* What the task requires
Wherever "label" appears in a line of the listing, report that line.

* The data
Start of Block

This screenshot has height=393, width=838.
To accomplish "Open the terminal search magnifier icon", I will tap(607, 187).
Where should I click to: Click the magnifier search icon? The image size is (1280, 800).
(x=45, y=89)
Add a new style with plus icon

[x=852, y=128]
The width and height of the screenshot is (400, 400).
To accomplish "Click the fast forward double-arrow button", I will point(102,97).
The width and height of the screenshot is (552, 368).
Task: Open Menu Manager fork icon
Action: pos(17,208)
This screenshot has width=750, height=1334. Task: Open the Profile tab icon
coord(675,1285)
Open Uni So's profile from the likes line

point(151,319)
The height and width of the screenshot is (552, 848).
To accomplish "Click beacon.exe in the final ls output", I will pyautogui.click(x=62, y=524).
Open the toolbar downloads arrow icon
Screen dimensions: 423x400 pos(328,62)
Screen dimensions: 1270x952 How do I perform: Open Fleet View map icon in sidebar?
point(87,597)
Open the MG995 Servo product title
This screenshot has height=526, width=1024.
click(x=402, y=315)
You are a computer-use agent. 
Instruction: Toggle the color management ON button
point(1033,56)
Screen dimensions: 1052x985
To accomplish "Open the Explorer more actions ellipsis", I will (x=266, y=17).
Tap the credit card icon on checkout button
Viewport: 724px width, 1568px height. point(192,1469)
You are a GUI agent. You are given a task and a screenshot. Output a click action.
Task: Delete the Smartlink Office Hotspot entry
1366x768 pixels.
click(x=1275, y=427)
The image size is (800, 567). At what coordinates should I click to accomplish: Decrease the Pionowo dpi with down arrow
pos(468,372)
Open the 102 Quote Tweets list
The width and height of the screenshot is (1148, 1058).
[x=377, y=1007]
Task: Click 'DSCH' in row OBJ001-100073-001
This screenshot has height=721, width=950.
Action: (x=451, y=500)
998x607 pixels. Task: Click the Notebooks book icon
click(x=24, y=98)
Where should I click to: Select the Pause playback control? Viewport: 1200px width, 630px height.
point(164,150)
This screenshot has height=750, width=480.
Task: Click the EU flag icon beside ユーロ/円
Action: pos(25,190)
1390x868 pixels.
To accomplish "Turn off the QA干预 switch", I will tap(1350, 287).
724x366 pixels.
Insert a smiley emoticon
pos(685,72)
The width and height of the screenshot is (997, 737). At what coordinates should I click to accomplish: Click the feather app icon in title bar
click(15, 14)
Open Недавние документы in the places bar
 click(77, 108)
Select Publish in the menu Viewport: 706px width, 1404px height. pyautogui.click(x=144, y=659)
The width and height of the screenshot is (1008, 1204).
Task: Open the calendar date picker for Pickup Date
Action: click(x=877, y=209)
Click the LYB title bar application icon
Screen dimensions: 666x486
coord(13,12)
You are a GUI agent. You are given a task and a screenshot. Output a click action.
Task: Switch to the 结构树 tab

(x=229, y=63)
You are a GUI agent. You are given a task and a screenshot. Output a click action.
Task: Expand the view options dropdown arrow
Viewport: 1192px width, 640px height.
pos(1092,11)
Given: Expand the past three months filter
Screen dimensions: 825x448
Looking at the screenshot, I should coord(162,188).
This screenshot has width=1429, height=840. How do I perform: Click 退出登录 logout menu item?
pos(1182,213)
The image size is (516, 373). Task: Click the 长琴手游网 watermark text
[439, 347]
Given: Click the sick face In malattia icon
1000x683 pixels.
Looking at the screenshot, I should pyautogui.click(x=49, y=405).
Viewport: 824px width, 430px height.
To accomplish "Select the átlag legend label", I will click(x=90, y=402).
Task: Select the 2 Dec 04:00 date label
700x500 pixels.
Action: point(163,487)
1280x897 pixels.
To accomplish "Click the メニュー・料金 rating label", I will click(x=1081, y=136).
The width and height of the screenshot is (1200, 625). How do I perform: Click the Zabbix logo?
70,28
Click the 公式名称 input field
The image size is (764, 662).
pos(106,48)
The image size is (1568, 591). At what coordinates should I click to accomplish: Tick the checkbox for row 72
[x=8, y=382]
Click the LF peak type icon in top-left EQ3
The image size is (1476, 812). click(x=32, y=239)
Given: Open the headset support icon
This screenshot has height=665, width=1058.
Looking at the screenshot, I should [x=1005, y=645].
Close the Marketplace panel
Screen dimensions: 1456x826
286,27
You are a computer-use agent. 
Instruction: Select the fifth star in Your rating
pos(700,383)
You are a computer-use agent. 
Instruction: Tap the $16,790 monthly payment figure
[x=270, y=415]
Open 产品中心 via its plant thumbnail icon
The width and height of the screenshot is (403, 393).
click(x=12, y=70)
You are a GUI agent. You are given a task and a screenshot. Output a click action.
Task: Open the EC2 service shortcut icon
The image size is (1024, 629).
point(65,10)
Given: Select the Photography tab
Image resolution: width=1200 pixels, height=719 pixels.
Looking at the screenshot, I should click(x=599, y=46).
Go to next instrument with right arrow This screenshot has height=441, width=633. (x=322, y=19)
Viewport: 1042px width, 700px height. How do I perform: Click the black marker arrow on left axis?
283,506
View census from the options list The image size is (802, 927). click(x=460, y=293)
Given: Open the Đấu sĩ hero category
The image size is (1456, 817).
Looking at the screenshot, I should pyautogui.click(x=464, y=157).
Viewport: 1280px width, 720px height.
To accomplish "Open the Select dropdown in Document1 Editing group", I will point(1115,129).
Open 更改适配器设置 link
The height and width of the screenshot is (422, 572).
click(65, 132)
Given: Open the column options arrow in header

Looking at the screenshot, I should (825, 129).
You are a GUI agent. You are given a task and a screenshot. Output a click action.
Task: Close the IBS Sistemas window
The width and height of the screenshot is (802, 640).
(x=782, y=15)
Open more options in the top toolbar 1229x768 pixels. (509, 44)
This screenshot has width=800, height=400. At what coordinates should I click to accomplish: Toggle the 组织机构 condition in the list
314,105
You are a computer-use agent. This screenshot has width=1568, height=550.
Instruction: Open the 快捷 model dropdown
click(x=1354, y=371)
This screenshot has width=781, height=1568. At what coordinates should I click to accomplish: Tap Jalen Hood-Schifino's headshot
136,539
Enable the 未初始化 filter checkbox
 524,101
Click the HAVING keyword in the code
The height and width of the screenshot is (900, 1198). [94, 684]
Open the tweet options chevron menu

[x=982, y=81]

End of Block

* Problem solution
To accomplish "Select the átlag legend label", I will click(x=90, y=402).
Task: Select the 2 Dec 04:00 date label
To accomplish "Click the メニュー・料金 rating label", I will click(x=1081, y=136).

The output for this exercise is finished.